Her şeyden öte, bir müzisyen olarak Cole'a yeni bir takdirle ayrıldım. 'Kusursuz' ve 'Mükemmel' gibi sıfatlar, sesi, tekniği ve genel hassasiyetini tanımlamak için birden fazla kez kullanılan sıfatlardı ve bu, piyano becerilerini hesaba katmadan önceydi. Capitol Records'un 1943'ten itibaren temellerini Cole'un yetenekleri (ve trio'su ile birlikte) üzerine kurduğu bir gerçektir. Sinatra belki de en bilinen sanatçıları olabilir, ama ünlü stack of wax lookin bina 'The House That Nat Built' olarak anılmasının bir nedeni vardır.
Bir müzik belgeselinde anlatı ve konseptin rekabet eden güçlerini dengelemek zordur ama Karanlıktan Korkan Adam bunu güzel bir şekilde başarır, 'sonra bu oldu' ve daha ince büyük resim bağlantıları arasındaki geçişlerin çok aceleci ya da ritimsiz hissettirmesine asla izin vermez. Bu film hakkında stilistik olarak pek fazla sınırları zorlayan bir şey yok, ama bu genel olarak hafif bir eleştiridir. Filmin sonunda sahip olduğum en büyük şikayet, bazı röportaj konularının hala maruz kaldıkları ırkçılık saçmalığını nasıl göz ardı ettikleriydi.
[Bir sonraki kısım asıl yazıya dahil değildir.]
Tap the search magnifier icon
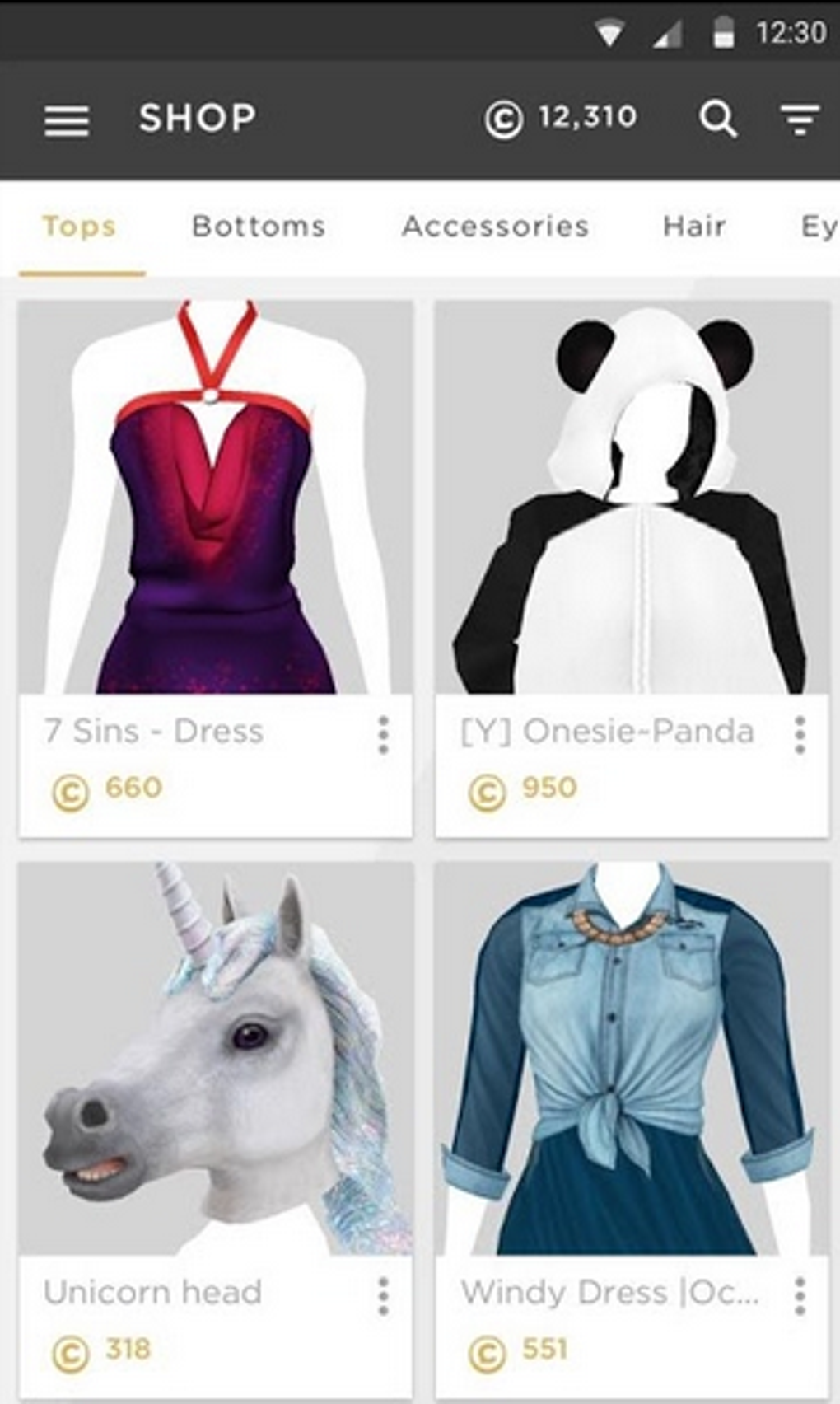Screen dimensions: 840x1404 (x=718, y=119)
Belki de fazla okuyorumdur ama George Benson, Cole’un komşularının (muhtemelen) ailenin çimlerine n-kelimesini yazmalarını... sadece mülk değerlerinden endişe duyan topluluk üyeleri olarak nitelendirdiğinde moral bozucuydu. Cole o dönemin en zevkli ortalama yol siyahi sanatçısıydı ve hala beyaz Hollywood mahallesine taşındıktan sonra birisinin ailesinin köpeğini zehirledi. Gerçekten de Karanlıktan Korkan Adam.
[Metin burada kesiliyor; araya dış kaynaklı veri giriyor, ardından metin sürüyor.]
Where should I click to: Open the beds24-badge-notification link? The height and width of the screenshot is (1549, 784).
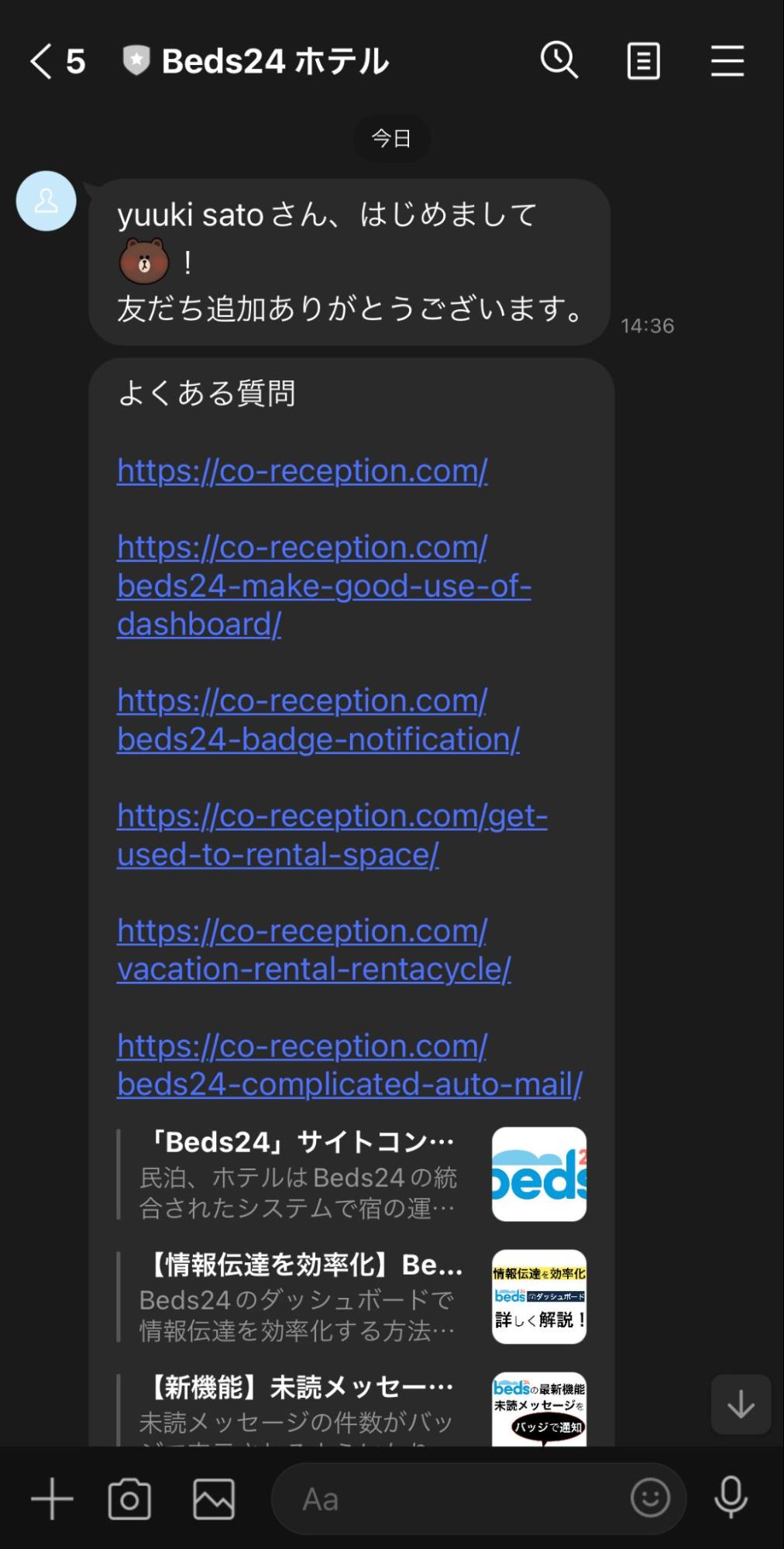coord(318,721)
Bu filmi iki kez izledikten sonra hala caz müziğimde daha sert bir ritim tercih ediyorum, ama Karanlıktan Korkan Adam, o dönemden endüstrinin bazı yönlerini ortaya çıkarmak ve 'vokal caz' dönemini bütünüyle kabul ettiğimi düşündüğüm yolları vurgulamak için uzun bir yol kat etti. Daha önce duymadığım bir yönetmenin iyi araştırılmış ve düşünülerek hazırlanmış bir filmidir ve bu sütunda daha fazla çalışmasını görmeyi beklemeniz gereken biridir. Lester Burnham’ın bile bilgilendirici bulacağını neredeyse garanti edebilirim.
Chris Lay, Madison, WI'de yaşayan serbest yazar, arşivci ve plak dükkanı çalışanıdır. On iki yaşında kendine aldığı ilk CD, Dum & Dumber film müziğiydi ve o zamandan bu yana her şey daha iyiye gitti.
Öğretmenler, öğrenciler, askerler, sağlık profesyonelleri ve ilk müdahale ekipleri için özel %15 indirim - Doğrulanın!